Spot|DSE wrote on 1/10/2005, 6:00 PM
You understand it correctly. The Downmix button for Stereo to mono allows you to not only hear it as it will sound on a mono system, but is a GREAT tool for checking for out of phase audio
Grazie wrote on 1/10/2005, 8:54 PM
" . .but is a GREAT tool for checking for out of phase audio . " which is what Spot? - Guess too difficult to answer on a "text" based Forum. Would like to know though.

Grazie
farss wrote on 1/10/2005, 11:49 PM
What he's referring to is having the same audio in the left and right channels but out of phase (one inverted relative to the other). It'll sound just fine on a stereo system but the out of phase component can't be heard on a mono system.

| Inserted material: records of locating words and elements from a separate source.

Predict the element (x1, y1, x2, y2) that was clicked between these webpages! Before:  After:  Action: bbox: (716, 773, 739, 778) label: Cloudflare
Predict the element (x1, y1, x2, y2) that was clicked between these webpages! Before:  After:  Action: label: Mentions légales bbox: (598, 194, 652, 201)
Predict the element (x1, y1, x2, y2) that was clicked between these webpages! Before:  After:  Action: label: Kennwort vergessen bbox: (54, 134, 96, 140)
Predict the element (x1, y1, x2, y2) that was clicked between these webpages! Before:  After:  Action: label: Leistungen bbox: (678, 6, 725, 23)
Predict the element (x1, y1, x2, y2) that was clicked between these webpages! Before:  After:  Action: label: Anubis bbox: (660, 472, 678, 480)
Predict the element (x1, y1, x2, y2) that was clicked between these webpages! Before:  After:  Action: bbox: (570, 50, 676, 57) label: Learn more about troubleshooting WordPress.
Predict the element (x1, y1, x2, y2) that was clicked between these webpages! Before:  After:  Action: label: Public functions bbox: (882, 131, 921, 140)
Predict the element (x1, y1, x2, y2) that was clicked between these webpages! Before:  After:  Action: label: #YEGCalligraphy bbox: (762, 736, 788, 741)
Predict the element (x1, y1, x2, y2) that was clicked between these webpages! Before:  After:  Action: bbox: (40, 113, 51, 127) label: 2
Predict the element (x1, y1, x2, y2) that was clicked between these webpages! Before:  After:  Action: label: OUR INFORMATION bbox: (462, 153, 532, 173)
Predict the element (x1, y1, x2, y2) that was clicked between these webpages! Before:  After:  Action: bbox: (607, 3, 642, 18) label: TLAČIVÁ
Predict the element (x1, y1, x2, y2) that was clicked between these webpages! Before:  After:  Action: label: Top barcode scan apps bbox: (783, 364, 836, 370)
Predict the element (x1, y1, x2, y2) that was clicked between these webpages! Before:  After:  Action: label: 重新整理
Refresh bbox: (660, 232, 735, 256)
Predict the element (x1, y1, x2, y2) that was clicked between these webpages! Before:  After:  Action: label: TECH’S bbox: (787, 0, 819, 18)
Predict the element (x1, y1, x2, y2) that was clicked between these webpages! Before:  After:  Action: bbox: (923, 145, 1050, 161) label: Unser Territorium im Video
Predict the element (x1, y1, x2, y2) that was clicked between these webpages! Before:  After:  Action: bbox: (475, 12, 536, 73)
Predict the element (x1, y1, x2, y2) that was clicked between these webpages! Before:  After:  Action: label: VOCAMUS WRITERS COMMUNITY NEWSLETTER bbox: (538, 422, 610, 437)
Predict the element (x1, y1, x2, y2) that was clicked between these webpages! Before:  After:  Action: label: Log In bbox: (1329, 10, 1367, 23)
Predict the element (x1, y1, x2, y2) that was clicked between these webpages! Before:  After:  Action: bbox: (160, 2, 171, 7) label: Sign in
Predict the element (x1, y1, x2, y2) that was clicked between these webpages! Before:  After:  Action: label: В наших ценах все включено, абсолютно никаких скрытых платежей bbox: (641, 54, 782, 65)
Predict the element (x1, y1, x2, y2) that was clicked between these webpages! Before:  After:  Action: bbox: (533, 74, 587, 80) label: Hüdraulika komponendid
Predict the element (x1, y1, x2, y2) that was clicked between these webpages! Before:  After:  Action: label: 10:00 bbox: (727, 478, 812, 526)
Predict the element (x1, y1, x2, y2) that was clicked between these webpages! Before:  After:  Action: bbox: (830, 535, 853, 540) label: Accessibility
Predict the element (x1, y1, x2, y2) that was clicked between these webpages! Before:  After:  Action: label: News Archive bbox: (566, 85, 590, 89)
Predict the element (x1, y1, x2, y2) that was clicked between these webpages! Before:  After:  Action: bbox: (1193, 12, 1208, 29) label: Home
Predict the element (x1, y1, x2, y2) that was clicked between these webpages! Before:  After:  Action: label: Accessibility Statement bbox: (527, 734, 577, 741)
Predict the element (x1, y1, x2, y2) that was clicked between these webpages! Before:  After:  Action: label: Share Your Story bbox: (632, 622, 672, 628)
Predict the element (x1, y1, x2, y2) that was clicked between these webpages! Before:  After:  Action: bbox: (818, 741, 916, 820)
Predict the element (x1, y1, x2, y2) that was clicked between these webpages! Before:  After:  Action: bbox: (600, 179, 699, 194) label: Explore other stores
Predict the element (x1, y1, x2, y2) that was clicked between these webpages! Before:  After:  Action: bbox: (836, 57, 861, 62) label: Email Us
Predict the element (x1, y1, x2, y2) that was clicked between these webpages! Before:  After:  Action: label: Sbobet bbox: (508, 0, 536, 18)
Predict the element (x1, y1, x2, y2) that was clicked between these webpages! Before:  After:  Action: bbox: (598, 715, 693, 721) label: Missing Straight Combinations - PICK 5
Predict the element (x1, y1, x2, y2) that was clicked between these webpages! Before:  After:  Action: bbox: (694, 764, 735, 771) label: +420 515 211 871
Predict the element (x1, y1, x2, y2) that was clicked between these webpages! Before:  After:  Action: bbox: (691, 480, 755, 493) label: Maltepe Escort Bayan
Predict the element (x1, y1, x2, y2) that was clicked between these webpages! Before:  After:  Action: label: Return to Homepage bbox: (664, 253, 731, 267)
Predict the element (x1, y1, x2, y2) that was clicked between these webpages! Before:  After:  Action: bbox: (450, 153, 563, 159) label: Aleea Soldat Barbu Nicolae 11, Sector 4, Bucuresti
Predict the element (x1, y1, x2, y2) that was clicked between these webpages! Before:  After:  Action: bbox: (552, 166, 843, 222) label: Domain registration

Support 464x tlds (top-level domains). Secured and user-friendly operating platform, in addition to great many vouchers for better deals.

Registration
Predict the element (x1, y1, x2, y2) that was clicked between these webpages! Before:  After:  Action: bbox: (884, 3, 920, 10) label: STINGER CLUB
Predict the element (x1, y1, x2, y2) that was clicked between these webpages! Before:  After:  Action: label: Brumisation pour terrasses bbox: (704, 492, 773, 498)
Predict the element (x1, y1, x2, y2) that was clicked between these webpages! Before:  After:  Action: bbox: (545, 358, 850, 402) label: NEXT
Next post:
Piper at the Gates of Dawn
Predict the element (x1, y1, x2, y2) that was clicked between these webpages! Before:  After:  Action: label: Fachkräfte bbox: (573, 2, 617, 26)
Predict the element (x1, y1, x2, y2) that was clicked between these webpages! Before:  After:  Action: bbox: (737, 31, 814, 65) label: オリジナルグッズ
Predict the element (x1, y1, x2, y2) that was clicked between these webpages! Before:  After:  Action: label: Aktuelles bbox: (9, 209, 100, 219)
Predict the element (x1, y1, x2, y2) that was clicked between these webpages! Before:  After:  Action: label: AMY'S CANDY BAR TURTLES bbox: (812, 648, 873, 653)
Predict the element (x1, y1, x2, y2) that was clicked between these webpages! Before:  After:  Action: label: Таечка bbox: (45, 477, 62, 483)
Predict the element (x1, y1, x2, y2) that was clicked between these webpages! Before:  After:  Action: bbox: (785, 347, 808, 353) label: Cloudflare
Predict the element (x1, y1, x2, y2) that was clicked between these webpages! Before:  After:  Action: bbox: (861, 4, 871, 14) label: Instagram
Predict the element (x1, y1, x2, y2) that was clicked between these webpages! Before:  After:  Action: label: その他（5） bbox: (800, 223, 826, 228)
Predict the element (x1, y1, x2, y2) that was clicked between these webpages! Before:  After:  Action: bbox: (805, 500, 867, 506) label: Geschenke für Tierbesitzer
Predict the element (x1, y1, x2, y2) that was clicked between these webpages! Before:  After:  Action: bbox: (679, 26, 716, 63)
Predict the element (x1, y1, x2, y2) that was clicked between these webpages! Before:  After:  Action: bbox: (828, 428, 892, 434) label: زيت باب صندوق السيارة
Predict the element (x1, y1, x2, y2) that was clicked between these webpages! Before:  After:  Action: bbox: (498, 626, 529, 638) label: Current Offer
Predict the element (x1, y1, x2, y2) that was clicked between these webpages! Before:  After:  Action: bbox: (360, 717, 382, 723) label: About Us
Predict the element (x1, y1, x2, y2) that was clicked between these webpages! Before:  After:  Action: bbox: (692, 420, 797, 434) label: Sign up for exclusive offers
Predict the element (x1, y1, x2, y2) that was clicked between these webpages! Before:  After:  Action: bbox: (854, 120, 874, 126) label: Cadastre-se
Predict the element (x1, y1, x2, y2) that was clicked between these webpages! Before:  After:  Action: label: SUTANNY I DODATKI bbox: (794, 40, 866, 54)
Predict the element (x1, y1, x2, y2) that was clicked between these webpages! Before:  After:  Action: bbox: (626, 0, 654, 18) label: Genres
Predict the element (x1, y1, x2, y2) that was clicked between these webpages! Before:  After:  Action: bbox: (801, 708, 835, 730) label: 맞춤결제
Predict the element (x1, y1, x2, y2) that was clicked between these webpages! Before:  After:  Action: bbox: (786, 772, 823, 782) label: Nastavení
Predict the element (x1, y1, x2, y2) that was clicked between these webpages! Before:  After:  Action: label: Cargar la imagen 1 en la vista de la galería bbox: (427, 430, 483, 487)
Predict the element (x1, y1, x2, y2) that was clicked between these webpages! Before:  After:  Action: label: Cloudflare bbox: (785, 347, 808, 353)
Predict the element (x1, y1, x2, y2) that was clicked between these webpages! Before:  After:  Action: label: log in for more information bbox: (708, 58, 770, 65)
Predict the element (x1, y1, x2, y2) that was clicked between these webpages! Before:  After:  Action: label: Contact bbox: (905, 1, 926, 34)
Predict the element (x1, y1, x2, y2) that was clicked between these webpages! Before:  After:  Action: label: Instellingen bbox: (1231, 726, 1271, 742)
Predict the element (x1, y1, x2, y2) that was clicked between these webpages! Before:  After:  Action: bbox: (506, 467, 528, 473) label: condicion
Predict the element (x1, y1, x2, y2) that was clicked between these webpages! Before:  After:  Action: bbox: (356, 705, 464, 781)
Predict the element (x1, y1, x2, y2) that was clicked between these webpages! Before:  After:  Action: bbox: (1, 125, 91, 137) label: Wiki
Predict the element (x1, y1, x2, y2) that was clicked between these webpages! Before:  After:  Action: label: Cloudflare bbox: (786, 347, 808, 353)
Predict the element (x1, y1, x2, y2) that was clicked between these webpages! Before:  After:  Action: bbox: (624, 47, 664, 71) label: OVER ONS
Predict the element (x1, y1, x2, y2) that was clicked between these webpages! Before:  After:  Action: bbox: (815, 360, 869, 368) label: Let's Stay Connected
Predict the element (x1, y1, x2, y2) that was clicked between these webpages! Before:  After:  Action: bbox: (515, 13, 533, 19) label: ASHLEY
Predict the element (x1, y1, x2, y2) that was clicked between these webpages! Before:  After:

You can build this easily yourself.

Take say a voice recording. Drop it into a Vegas audio track, select Right only, pan it hard left and set tarck gain to -6. Duplicate to another track and pan that hard right, again at -6 and also check Invert.

Still sounds fine although the bottom end might get a little thin. Swtch to mono, nothing, not a squeak!

Now for a real surprise, add another track of nice stereo music, set track for suitable level. Sounds fine in stereo but the voice disappears when heard in mono!

Why is this so scarey? Well most broadcast systems have out of phase alarms except you've added some nice correctly phased stereo music so the things don't go off and at the station all sounds pretty much OK unless they're monitoring in mono. Except those with mono TVs hear no narration.

So you might think you had to do a bit of work to make this happen, right?
Well it can happen all too easily. Some pro gear has minipin plugs that carry balanced audio. Plug them into the stereo sockets on your camera and guess what, sure you get audio on both channels, out of phase audio!

That's why you should always do a final check in mono.
Other things can happen also. Two mics can pickup much the same signal but delayed, delay = phase difference = cancellation at certain frequencies when added. You don't hear this in stereo if one mic feeds one channel and the other mic the other channel but mix it to mono and ooops, big dips in the response.

Bob.

Grazie wrote on 1/11/2005, 12:15 AM
Thanks Bob. G
musman wrote on 1/11/2005, 1:17 AM
Thanks for the help, Spot and farss. I admit I'm still a little confused about how problems like this occur. It happened to me when I made a dvd and played it back on a TV that seemed to be stereo, but actually had the same mono track played on both of its speakers. Took me hours to figure out that was the problem.
Then I took some advice and the next time tried using that down mix thing. What I was checking was a couple sounds in the film that are on only 1 channel of a stereo track, so they sound like they are coming from the right side only when played in stereo. This is what I want. I have since gotten rid of my mono tv and was concerned that these sounds wouldn't be audible at all when played on a mono tv, so I tried the downmix to mono. It then played the audio on both speakers, so I figure I'm okay. Right?
farss wrote on 1/11/2005, 1:23 AM
Yes.
If you've only got a sound in only one channel then it'l be fine in a mono mixdown.
It's where you've got a sound in both channels that you need to be careful. Speech in usualy in the centre (both channels) and is pretty important as well so it's the one to really watch out for.
Bob.
musman wrote on 1/11/2005, 1:53 AM
Very cool. Thank you again, farss!
Spot|DSE wrote on 1/11/2005, 6:37 AM
One small thing you can always do, is process all dialog in Mono, regardless of what recorded it. It's a Safety net in most situations.
Lili wrote on 1/11/2005, 7:35 AM
Musman, I have a feeling that somewhere down the road, reading your "stupid audio question" post is going to save me and others a lot of time and hair pulling moments, were the same thing to happen to us.

Great question - great replies, and all-in-all, an invaluable forum that has the best - most technically knowledgeable and nicest sounding people in it. Vegas rules!